_ABOUT THIS TASK_
All entries that follow are to be printed exactly as written.

◆ ◆ ◆ ◆

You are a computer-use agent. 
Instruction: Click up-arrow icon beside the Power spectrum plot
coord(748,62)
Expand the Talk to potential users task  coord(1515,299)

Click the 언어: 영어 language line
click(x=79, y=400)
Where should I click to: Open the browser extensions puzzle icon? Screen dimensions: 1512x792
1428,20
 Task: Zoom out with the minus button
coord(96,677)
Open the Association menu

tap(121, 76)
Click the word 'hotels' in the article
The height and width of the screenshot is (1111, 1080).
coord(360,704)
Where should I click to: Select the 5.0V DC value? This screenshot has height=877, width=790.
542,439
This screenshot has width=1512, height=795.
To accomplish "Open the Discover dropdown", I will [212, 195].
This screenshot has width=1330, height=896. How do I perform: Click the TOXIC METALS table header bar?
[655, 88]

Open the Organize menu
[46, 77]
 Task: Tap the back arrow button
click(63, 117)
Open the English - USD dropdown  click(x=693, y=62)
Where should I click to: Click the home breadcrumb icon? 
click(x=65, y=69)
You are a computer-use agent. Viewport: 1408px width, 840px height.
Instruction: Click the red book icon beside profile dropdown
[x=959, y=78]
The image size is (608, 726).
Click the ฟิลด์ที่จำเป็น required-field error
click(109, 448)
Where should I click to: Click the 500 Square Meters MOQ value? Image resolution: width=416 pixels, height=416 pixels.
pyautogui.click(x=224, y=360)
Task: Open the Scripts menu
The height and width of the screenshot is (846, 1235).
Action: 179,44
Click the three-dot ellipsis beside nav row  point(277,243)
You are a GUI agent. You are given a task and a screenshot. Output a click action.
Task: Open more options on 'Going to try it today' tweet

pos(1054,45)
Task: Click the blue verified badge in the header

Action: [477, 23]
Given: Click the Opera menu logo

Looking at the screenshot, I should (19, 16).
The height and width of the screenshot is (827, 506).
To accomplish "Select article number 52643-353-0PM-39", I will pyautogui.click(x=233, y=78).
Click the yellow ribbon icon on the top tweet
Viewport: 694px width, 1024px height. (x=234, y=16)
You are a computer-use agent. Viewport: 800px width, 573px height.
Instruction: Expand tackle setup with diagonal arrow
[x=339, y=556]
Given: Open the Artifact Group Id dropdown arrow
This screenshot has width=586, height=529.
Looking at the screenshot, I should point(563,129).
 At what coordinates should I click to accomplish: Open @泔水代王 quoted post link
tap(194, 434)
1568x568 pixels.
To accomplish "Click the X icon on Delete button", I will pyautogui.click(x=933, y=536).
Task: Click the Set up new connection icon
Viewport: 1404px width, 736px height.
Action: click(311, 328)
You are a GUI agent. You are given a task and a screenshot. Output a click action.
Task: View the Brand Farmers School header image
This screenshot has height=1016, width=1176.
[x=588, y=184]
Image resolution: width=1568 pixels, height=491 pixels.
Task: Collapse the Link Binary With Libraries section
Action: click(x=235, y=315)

◆ ◆ ◆ ◆

_SOLUTION FOR THIS TASK_
You are a computer-use agent. 
Instruction: Click up-arrow icon beside the Power spectrum plot
coord(748,62)
Expand the Talk to potential users task  coord(1515,299)

Click the 언어: 영어 language line
click(x=79, y=400)
Where should I click to: Open the browser extensions puzzle icon? Screen dimensions: 1512x792
1428,20
 Task: Zoom out with the minus button
coord(96,677)
Open the Association menu

tap(121, 76)
Click the word 'hotels' in the article
The height and width of the screenshot is (1111, 1080).
coord(360,704)
Where should I click to: Select the 5.0V DC value? This screenshot has height=877, width=790.
542,439
This screenshot has width=1512, height=795.
To accomplish "Open the Discover dropdown", I will [212, 195].
This screenshot has width=1330, height=896. How do I perform: Click the TOXIC METALS table header bar?
[655, 88]

Open the Organize menu
[46, 77]
 Task: Tap the back arrow button
click(63, 117)
Open the English - USD dropdown  click(x=693, y=62)
Where should I click to: Click the home breadcrumb icon? 
click(x=65, y=69)
You are a computer-use agent. Viewport: 1408px width, 840px height.
Instruction: Click the red book icon beside profile dropdown
[x=959, y=78]
The image size is (608, 726).
Click the ฟิลด์ที่จำเป็น required-field error
click(109, 448)
Where should I click to: Click the 500 Square Meters MOQ value? Image resolution: width=416 pixels, height=416 pixels.
pyautogui.click(x=224, y=360)
Task: Open the Scripts menu
The height and width of the screenshot is (846, 1235).
Action: 179,44
Click the three-dot ellipsis beside nav row  point(277,243)
You are a GUI agent. You are given a task and a screenshot. Output a click action.
Task: Open more options on 'Going to try it today' tweet

pos(1054,45)
Task: Click the blue verified badge in the header

Action: [477, 23]
Given: Click the Opera menu logo

Looking at the screenshot, I should (19, 16).
The height and width of the screenshot is (827, 506).
To accomplish "Select article number 52643-353-0PM-39", I will pyautogui.click(x=233, y=78).
Click the yellow ribbon icon on the top tweet
Viewport: 694px width, 1024px height. (x=234, y=16)
You are a computer-use agent. Viewport: 800px width, 573px height.
Instruction: Expand tackle setup with diagonal arrow
[x=339, y=556]
Given: Open the Artifact Group Id dropdown arrow
This screenshot has width=586, height=529.
Looking at the screenshot, I should point(563,129).
 At what coordinates should I click to accomplish: Open @泔水代王 quoted post link
tap(194, 434)
1568x568 pixels.
To accomplish "Click the X icon on Delete button", I will pyautogui.click(x=933, y=536).
Task: Click the Set up new connection icon
Viewport: 1404px width, 736px height.
Action: click(311, 328)
You are a GUI agent. You are given a task and a screenshot. Output a click action.
Task: View the Brand Farmers School header image
This screenshot has height=1016, width=1176.
[x=588, y=184]
Image resolution: width=1568 pixels, height=491 pixels.
Task: Collapse the Link Binary With Libraries section
Action: click(x=235, y=315)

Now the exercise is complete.